Exercise instructions =
a – Answer these questions from the forum thread on computer power use:
(i) What maximum power draw is given for the AMD box that was temperature limited from the BIOS?
(ii) What does the thread say Intel replaced its mid and low range CPUs with?
(iii) From about which Core generation are processors said to behave fairly well?
b – In the records, retype everything from the line containing "Where should I click to: Reset" down to the line containing "click(877, 760)", with both of those lines included.

Selection =
---+---

They conveniently ignore the “operational carbon” to use them which is going to be way higher than SSD / NVME. They’re way slower which keeps the rest of the computer waiting and using power for much longer.
'Thanks' to limited battery capacity, consumers have been very interested in power efficiency.
But as the top of this thread said, the most unjustified carbon footprint comes from javascript.
Intel in particular are guilty of replacing their mid and low range CPUs and replacing them with neutered low power cores to try and claw back the laptop market.
And I bet that even with AMD you get 85% of the performance with 50% of the power consumption on any current silicon...
And 85% of the current performance is a lot.
I have an AMD box that I temperature limited from the BIOS (because I was too lazy to look where the power limits were). It never uses more than 100W and it's fast enough.
Temporarily allowing performance (and thus power) spikes might make your whole system consume less energy, because it can idle more.
That's like saying communism works in theory, it's just applied wrong.
You think that a programming language has a carbon footprint just from existing? Maybe you could reword your argument.
Anything since about the Core 9th gen does behave fairly well as do all the modern era Ryzen processors. There is definitely some CPUs in the middle that had a bunch of issues with power management and had performance issues ramping clockspeed up which was felt on the desktop as latency. Its been for me a major advance of the past 10 generations of CPUs the power management behaviour has improved significantly.

---+---

Data for this exercise =
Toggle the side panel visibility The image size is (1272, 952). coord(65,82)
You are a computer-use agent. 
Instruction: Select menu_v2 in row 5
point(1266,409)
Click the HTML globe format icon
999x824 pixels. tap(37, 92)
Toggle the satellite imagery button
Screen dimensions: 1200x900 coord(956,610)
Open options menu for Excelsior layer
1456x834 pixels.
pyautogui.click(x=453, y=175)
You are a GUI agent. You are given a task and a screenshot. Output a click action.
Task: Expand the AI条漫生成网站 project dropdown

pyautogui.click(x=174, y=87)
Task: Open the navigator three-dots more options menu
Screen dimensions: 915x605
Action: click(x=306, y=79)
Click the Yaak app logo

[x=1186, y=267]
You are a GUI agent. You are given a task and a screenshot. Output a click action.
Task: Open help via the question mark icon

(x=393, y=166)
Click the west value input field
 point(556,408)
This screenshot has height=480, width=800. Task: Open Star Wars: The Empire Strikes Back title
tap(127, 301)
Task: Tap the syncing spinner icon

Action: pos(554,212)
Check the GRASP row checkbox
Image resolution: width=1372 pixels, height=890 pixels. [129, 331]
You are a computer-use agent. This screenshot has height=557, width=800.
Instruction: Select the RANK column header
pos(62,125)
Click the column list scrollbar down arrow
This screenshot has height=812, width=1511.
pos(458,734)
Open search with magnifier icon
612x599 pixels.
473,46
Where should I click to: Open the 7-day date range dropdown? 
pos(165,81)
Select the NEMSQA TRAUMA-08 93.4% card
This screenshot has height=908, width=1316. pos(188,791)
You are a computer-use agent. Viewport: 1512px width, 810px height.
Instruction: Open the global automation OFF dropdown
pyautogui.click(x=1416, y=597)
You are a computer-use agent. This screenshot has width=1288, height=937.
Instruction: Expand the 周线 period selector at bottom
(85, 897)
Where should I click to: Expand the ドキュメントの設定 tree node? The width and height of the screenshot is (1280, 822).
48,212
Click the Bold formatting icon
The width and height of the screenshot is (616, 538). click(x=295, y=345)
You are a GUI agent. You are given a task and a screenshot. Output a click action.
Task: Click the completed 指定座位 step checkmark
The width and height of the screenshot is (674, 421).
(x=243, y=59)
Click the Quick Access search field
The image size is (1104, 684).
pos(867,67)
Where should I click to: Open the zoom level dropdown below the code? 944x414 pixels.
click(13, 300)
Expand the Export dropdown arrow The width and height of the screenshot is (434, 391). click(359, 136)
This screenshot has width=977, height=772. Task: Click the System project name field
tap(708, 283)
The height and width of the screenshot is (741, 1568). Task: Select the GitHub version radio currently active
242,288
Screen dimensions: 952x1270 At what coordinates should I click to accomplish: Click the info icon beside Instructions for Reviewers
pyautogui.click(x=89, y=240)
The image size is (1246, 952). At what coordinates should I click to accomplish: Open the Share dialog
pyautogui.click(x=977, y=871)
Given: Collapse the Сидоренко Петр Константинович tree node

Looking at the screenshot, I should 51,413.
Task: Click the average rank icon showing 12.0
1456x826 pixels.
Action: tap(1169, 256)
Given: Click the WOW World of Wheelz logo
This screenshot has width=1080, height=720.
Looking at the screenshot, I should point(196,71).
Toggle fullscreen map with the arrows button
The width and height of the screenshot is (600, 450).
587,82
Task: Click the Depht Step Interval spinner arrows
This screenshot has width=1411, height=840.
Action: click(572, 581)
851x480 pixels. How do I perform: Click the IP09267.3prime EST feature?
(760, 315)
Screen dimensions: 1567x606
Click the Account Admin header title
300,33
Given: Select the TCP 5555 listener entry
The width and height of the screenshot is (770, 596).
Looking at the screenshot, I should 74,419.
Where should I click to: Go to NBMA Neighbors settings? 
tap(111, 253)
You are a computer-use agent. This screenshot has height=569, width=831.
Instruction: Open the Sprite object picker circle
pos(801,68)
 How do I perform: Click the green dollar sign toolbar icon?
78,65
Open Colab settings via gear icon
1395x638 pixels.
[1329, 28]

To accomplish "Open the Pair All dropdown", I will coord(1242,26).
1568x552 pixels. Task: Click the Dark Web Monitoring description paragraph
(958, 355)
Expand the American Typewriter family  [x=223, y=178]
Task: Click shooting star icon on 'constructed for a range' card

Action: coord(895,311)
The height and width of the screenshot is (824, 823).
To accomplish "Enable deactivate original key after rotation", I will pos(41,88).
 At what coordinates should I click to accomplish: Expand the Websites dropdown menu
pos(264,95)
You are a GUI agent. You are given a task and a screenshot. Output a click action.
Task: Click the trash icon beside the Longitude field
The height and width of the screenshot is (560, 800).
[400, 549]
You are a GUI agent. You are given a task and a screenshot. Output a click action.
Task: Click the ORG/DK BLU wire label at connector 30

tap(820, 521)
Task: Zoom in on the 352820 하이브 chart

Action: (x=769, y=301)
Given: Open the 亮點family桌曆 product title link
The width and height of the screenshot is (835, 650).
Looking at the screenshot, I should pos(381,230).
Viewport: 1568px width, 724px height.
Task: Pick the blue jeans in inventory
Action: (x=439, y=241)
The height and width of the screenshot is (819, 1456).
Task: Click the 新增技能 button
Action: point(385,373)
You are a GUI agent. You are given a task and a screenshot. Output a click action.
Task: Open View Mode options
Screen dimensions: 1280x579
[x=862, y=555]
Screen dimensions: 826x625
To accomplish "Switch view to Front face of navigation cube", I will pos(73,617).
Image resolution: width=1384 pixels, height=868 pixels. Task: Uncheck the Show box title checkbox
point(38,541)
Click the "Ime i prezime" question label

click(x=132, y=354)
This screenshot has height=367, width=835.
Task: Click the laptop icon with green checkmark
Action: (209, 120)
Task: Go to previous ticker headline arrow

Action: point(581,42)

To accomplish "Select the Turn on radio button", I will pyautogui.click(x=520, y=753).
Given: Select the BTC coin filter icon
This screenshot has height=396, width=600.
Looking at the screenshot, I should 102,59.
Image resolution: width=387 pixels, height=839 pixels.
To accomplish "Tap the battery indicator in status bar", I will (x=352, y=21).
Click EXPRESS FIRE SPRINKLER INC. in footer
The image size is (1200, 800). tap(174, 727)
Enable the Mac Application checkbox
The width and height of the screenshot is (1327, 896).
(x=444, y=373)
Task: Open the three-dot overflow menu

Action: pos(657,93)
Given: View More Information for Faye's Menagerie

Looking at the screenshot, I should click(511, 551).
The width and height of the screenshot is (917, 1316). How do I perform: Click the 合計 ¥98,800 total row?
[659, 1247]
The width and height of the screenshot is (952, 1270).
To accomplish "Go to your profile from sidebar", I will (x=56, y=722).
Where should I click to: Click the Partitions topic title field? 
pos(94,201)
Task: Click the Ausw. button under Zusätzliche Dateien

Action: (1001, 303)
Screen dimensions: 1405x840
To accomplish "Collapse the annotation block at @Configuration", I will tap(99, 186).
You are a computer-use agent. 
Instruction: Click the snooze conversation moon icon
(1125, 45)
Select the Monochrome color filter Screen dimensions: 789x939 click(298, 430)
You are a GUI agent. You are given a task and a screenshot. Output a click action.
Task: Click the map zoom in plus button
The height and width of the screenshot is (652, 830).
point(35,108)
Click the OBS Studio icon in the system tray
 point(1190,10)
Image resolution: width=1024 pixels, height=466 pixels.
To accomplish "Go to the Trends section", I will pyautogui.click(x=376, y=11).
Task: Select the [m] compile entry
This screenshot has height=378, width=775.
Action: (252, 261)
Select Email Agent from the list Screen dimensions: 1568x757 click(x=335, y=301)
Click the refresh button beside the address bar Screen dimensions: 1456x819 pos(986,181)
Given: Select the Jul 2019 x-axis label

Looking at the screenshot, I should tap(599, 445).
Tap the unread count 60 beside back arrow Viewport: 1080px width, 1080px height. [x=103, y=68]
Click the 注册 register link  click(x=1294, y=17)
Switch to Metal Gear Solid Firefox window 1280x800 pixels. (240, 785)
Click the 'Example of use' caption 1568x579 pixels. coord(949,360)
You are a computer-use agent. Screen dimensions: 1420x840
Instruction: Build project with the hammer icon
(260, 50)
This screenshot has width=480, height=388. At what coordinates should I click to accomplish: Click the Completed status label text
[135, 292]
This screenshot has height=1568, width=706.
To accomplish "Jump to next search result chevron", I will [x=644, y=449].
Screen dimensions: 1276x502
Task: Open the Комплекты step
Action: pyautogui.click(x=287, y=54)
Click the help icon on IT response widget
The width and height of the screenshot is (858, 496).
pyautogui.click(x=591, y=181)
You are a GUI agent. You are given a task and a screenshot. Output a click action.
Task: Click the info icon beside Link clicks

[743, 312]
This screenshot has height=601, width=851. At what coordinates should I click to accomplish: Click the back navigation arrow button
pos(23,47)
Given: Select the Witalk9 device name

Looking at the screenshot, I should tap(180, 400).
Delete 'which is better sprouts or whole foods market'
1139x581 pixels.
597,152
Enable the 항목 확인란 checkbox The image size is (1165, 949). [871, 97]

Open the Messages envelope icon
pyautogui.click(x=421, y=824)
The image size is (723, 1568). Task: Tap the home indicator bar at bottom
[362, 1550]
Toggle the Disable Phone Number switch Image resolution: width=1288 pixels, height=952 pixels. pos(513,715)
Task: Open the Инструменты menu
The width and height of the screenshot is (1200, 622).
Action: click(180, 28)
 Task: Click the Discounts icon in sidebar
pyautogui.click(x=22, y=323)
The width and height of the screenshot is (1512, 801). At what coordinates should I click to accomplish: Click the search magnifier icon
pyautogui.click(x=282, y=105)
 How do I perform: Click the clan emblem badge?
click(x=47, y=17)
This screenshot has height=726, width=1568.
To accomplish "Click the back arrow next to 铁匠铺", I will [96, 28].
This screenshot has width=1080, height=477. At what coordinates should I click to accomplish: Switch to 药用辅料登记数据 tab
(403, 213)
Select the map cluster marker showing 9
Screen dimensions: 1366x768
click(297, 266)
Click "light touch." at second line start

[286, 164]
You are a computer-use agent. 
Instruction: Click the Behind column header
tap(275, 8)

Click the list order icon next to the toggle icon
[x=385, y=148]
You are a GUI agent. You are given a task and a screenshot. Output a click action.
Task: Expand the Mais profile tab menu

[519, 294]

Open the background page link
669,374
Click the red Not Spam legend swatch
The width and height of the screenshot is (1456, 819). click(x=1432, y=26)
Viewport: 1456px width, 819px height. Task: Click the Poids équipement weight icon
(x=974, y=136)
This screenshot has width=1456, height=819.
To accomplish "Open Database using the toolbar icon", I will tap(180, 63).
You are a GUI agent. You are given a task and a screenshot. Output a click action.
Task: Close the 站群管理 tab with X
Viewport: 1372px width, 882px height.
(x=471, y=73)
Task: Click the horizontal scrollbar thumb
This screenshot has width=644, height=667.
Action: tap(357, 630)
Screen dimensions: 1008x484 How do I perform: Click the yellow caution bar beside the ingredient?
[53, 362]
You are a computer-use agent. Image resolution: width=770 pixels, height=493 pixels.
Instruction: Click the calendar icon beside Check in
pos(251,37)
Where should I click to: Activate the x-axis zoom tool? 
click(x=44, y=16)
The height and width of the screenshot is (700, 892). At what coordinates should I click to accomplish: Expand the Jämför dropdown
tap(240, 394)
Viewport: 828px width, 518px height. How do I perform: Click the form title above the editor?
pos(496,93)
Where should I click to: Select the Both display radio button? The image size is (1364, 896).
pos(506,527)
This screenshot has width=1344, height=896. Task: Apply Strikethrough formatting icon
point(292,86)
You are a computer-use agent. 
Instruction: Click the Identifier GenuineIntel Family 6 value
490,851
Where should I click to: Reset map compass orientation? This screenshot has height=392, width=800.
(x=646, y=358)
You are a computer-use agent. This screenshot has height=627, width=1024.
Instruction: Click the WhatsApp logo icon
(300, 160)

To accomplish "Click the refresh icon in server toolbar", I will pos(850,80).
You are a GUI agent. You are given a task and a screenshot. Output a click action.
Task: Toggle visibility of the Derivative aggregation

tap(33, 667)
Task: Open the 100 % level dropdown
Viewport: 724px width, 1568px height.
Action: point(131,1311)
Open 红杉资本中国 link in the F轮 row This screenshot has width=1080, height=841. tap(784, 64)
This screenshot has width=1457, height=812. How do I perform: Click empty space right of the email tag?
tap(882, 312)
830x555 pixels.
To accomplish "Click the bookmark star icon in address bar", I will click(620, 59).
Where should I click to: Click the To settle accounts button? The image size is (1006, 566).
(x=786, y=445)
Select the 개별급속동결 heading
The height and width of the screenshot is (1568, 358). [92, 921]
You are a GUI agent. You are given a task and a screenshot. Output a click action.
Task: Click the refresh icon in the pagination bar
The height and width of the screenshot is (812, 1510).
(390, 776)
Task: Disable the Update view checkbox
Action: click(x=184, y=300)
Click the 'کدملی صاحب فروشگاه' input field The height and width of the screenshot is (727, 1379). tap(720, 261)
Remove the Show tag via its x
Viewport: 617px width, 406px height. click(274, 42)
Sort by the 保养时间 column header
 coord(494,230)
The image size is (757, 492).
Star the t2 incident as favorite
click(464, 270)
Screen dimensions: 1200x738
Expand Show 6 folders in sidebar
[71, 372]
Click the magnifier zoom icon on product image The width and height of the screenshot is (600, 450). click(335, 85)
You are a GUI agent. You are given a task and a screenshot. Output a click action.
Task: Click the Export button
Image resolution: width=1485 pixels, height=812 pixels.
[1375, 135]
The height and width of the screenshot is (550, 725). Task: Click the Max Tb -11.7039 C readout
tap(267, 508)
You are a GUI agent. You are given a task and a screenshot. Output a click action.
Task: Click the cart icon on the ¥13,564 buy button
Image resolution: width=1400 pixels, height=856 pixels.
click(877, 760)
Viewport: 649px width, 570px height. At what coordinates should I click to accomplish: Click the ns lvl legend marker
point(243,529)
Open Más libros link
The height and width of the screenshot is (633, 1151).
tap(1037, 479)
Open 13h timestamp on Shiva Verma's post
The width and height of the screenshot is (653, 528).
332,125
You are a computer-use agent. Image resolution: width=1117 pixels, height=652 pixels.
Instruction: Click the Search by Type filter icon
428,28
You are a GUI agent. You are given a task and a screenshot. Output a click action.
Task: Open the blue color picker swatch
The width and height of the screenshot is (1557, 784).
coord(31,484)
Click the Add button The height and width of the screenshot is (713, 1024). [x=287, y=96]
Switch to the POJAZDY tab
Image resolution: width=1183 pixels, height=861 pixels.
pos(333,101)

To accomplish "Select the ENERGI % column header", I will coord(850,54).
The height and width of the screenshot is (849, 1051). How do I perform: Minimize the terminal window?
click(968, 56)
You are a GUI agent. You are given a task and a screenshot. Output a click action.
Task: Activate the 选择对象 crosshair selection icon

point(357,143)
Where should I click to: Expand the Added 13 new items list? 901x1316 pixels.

---+---

Task-by-task answers =
a –
(i) It never uses more than 100W.
(ii) Neutered low power cores.
(iii) From about the Core 9th gen.

b –
Where should I click to: Reset map compass orientation? This screenshot has height=392, width=800.
(x=646, y=358)
You are a computer-use agent. This screenshot has height=627, width=1024.
Instruction: Click the WhatsApp logo icon
(300, 160)

To accomplish "Click the refresh icon in server toolbar", I will pos(850,80).
You are a GUI agent. You are given a task and a screenshot. Output a click action.
Task: Toggle visibility of the Derivative aggregation

tap(33, 667)
Task: Open the 100 % level dropdown
Viewport: 724px width, 1568px height.
Action: point(131,1311)
Open 红杉资本中国 link in the F轮 row This screenshot has width=1080, height=841. tap(784, 64)
This screenshot has width=1457, height=812. How do I perform: Click empty space right of the email tag?
tap(882, 312)
830x555 pixels.
To accomplish "Click the bookmark star icon in address bar", I will click(620, 59).
Where should I click to: Click the To settle accounts button? The image size is (1006, 566).
(x=786, y=445)
Select the 개별급속동결 heading
The height and width of the screenshot is (1568, 358). [92, 921]
You are a GUI agent. You are given a task and a screenshot. Output a click action.
Task: Click the refresh icon in the pagination bar
The height and width of the screenshot is (812, 1510).
(390, 776)
Task: Disable the Update view checkbox
Action: click(x=184, y=300)
Click the 'کدملی صاحب فروشگاه' input field The height and width of the screenshot is (727, 1379). tap(720, 261)
Remove the Show tag via its x
Viewport: 617px width, 406px height. click(274, 42)
Sort by the 保养时间 column header
 coord(494,230)
The image size is (757, 492).
Star the t2 incident as favorite
click(464, 270)
Screen dimensions: 1200x738
Expand Show 6 folders in sidebar
[71, 372]
Click the magnifier zoom icon on product image The width and height of the screenshot is (600, 450). click(335, 85)
You are a GUI agent. You are given a task and a screenshot. Output a click action.
Task: Click the Export button
Image resolution: width=1485 pixels, height=812 pixels.
[1375, 135]
The height and width of the screenshot is (550, 725). Task: Click the Max Tb -11.7039 C readout
tap(267, 508)
You are a GUI agent. You are given a task and a screenshot. Output a click action.
Task: Click the cart icon on the ¥13,564 buy button
Image resolution: width=1400 pixels, height=856 pixels.
click(877, 760)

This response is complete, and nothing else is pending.